Platform comparison
| Platform | YES odds | NO odds | Fee | KYC | Settlement | |
|---|---|---|---|---|---|---|
Who Will Win 2026 Pick polygram.ink |
37% | 63% | 0% (USDC on-chain) | No-KYC up to $1,500 | USDC, auto via UMA oracle | Open on Who Will Win 2026 → |
Polymarket polymarket.com |
37% | 63% | 0% | Geo-blocked in US/UK/EU | USDC, on-chain | Open on Who Will Win 2026 → |
Kalshi kalshi.com |
— | — | Up to 7% per trade | US-only, KYC required | USD | Open on Who Will Win 2026 → |
Betfair Exchange betfair.com |
— | — | 2-5% commission | Full KYC from first trade | GBP / EUR | Open on Who Will Win 2026 → |
Manifold Markets manifold.markets |
— | — | Play-money (mana) | None — play-money | Mana (no cash-out) | Open on Who Will Win 2026 → |
Live odds for Polymarket-based markets come from the Polygon order book. Non-Polymarket venues show attributes only; clicking any row opens the market on Who Will Win 2026.
Active sub-markets
| Canada | 37% YES | 64% NO |
| Qatar | 2% YES | 98% NO |
| Other | — | |
| Bosnia and Herzegovina | 16% YES | 85% NO |
| Switzerland | 47% YES | 54% NO |
Market context
The 2026 FIFA World Cup Group B stage runs 11–27 June, with one team advancing as group winner. The current crowd-implied probability of 37% for YES (a group winner being declared) reflects genuine structural uncertainty: whilst cancellation is remote, the tiebreak rules and final standings mechanics introduce legitimate ambiguity about what constitutes a "winner" under the market's specific settlement criteria.
Historical World Cup group stages have produced clear winners in every tournament since 1930, though tiebreaks on goal difference, head-to-head records, and goal scored have occasionally created tight finishes. The 2022 Qatar tournament saw Spain and Germany both finish on four points in Group E, with Japan advancing on tiebreaks—a reminder that multi-team parity at the top of a group is plausible. The 37% probability suggests the market is pricing in both the baseline expectation of a straightforward winner and a material tail risk that either administrative disruption or an unforeseen tiebreak scenario leaves the outcome unresolved within the settlement window.
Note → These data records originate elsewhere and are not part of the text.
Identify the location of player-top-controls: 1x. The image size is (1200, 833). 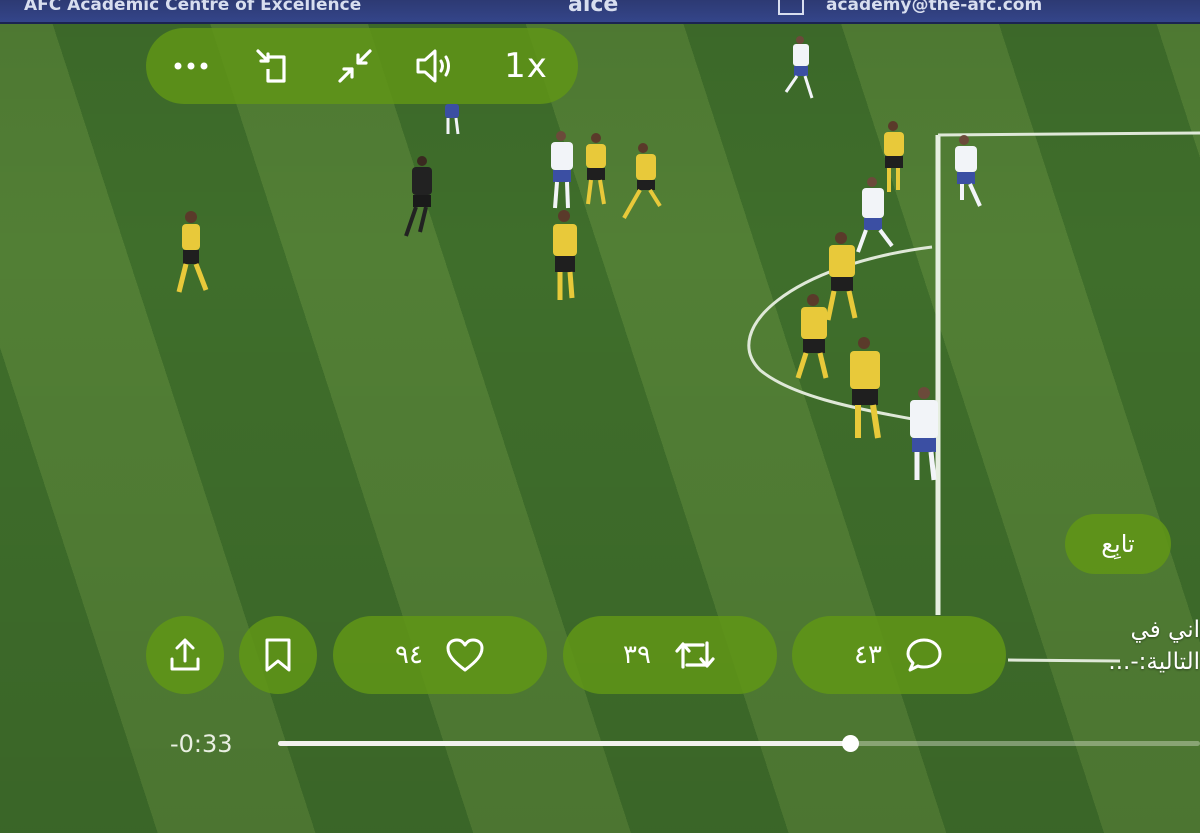
(362, 66).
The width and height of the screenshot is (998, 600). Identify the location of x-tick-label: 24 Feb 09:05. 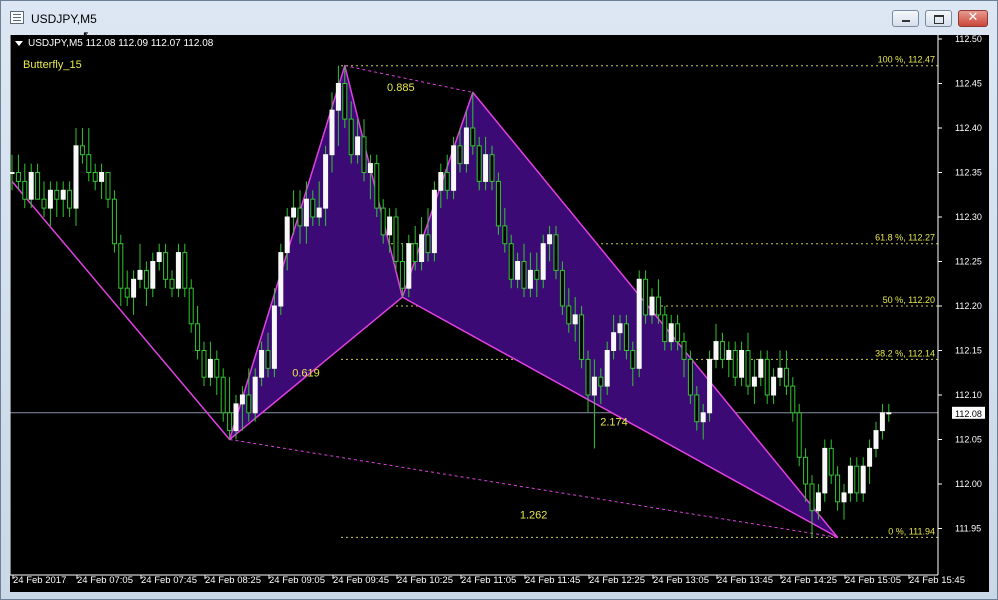
(297, 580).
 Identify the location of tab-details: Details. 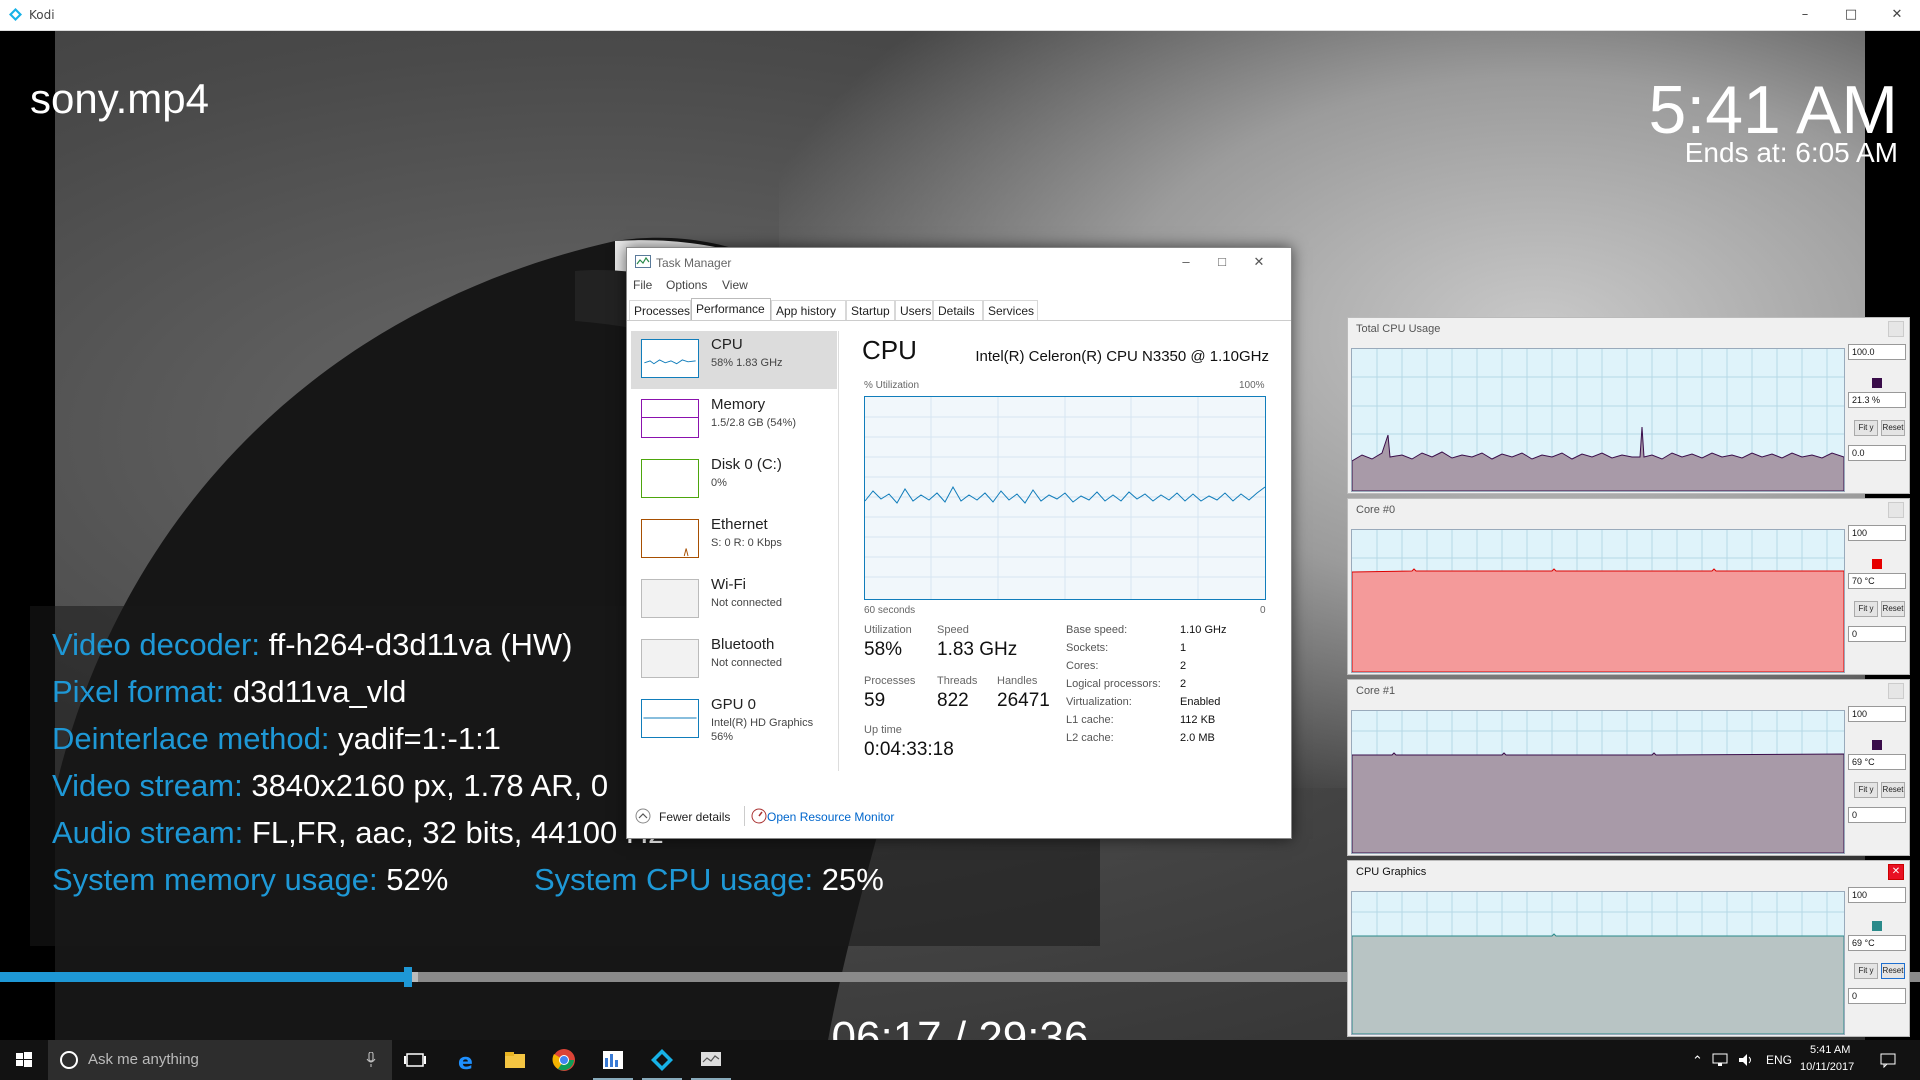
(958, 310).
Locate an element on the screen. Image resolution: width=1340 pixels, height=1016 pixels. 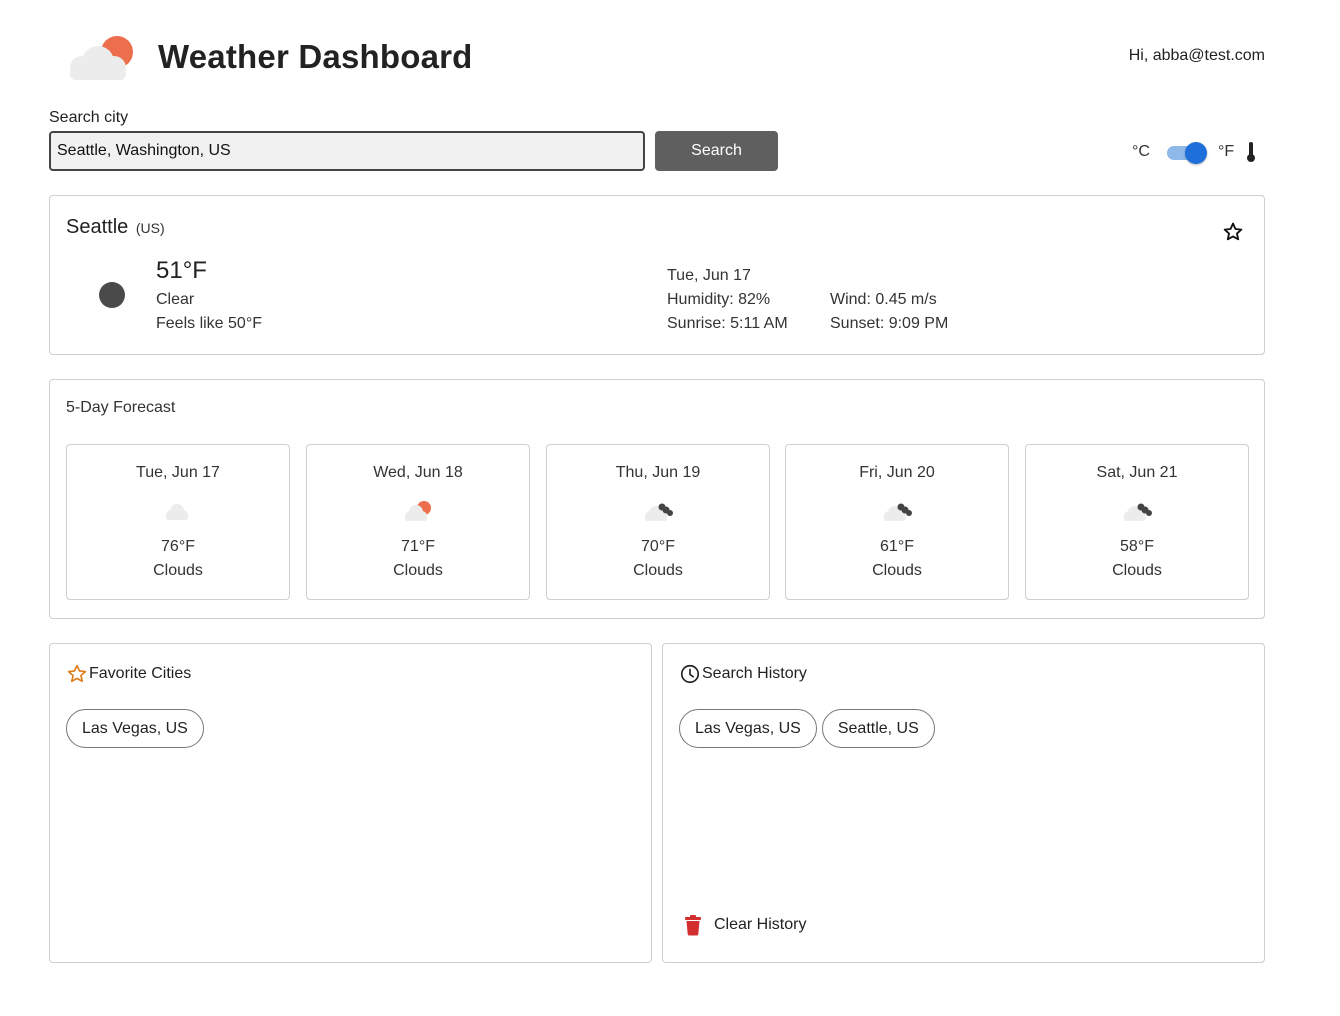
forecast-date: Wed, Jun 18 is located at coordinates (418, 472).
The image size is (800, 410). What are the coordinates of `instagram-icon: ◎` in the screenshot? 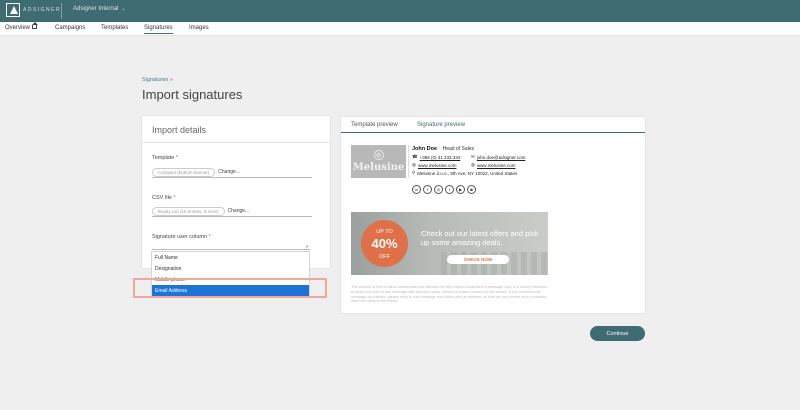 It's located at (438, 190).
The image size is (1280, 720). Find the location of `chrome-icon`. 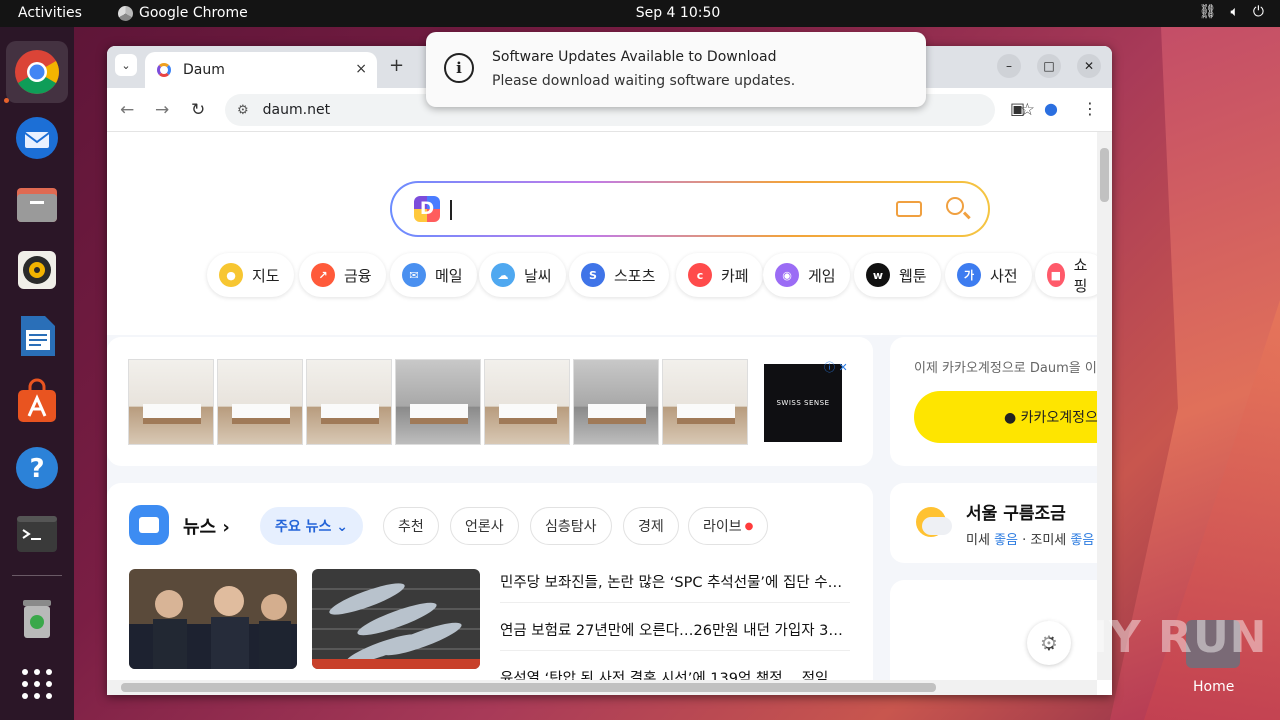

chrome-icon is located at coordinates (126, 13).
Traders should monitor FIFA's official competition regulations, published typically by early 2026, which will clarify tiebreak procedures if they differ from recent tournaments. Fixture scheduling announcements and any geopolitical developments affecting host nations (the tournament spans the United States, Canada, and Mexico) could shift perceived cancellation risk. The settlement window closes 27 June at midnight, giving minimal buffer beyond the group stage conclusion; any fixture delays or administrative disputes over tiebreak application would pressure the market sharply toward "Other."
Live Data & Statistics
Live stats load when the match begins. Current market odds are shown above. Trading volume: $707K.
Methodology
Methodologically we separate two layers: the live probability (Polymarket mid-price) and the platform attributes (fee, KYC, settlement currency, payment rails). The odds column is filled only where we have clean data — that avoids the made-up numbers that get a network demoted when search engines cross-check against the source venue.
Resolution & payout
At resolution the UMA oracle takes over: a proposer posts the outcome with a bond, any token holder can dispute within two hours. Without dispute the result is accepted and the smart contract distributes USDC instantly.
On Kalshi (CFTC-regulated) resolution runs through their in-house clearing engine in USD. Betfair Exchange settles after match end in the account's local currency. Manifold pays no cash — only its in-platform "mana" currency.
FAQ
- Where can I trade this market with the lowest fees?
- On Who Will Win 2026, which mirrors the Polymarket order book at 0% fees. Kalshi charges up to 7% per trade; Betfair Exchange takes 2-5% commission on net winnings.
- How does resolution work?
- Through the UMA Optimistic Oracle on Polygon: a proposer submits the outcome, a two-hour challenge window opens, and USDC payouts settle automatically once the result is final.
- What's the difference between YES and NO shares?
- A YES share pays $1.00 if the event happens, $0 otherwise. A NO share pays $1.00 if the event doesn't happen. The market price between 0¢ and 100¢ is the implied probability.
- What does it cost to trade on Who Will Win 2026?
- Zero. Who Will Win 2026 routes every order to the live Polymarket order book; the only cost is the Polygon network fee, typically under $0.01 per transaction.
- How reliable are the quoted odds?
- The YES/NO percentages are the live mid-prices of the Polymarket order book. On deep markets they move every few seconds; on thinner ones you'll see short plateaus.